##### Quoted passage #####

Up Late with Alec Baldwin is a late-night talk show that aired briefly on MSNBC hosted by Alec Baldwin. The series lasted five episodes airing Fridays at 10 p.m. from October 11 to November 8, 2013, in a time-slot previously held by Lockup.

Description
Baldwin discussed current events and past experiences with various guests from news programs, politics, and the arts. The show used a multi-camera set-up. The set was fashioned after a New York City diner, and Baldwin conversed with his guests over coffee while sitting in a corner booth.

The show began its run while the host was in the midst of a two-year contract with MSNBC's production arm, Universal Television. In an interview with The Daily Beast, Baldwin stated, "I'm going to do it for a year, and then we'll see what happens."

##### Source material #####

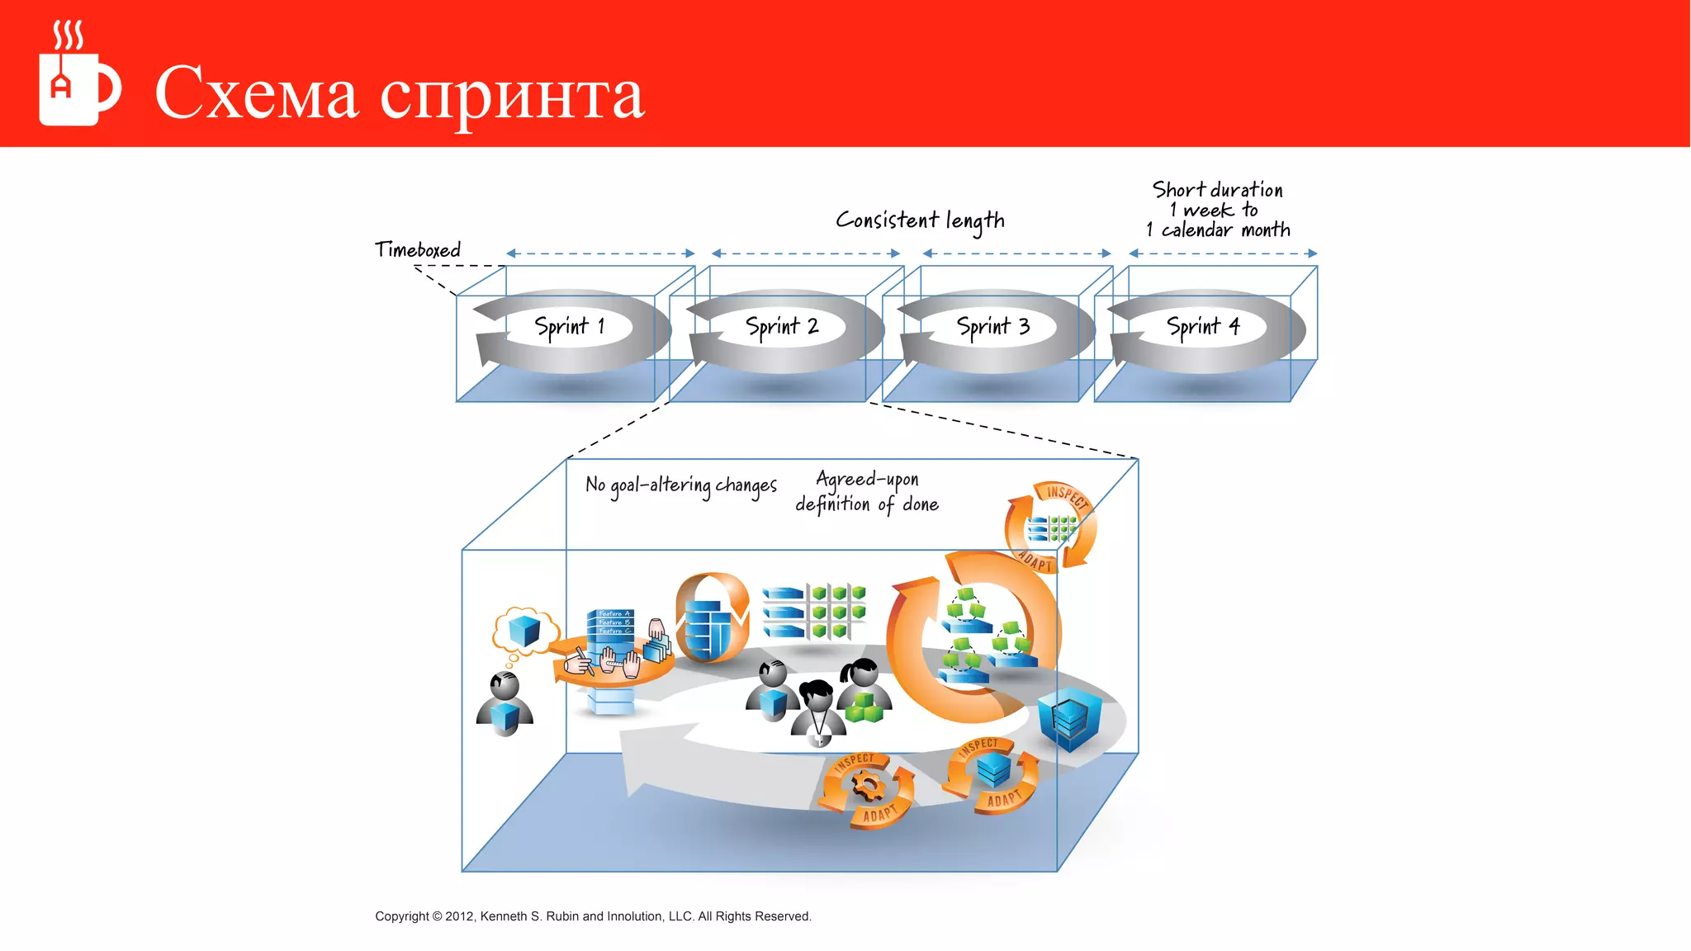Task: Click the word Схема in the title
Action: click(256, 93)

#####

**Written tasks:**
#1 Answer the following from the article on Up Late with Alec Baldwin:
(a) How many episodes did the series last?
(b) What kind of establishment was the set fashioned after?
(c) What was the name of MSNBC's production arm, with which the host had a two-year contract?
#2 Quote the article on Up Late with Alec Baldwin between "Up Late with" and "held by Lockup.", inclusive.

**Answers in order:**
#1
(a) Five episodes.
(b) A New York City diner.
(c) Universal Television.

#2
Up Late with Alec Baldwin is a late-night talk show that aired briefly on MSNBC hosted by Alec Baldwin. The series lasted five episodes airing Fridays at 10 p.m. from October 11 to November 8, 2013, in a time-slot previously held by Lockup.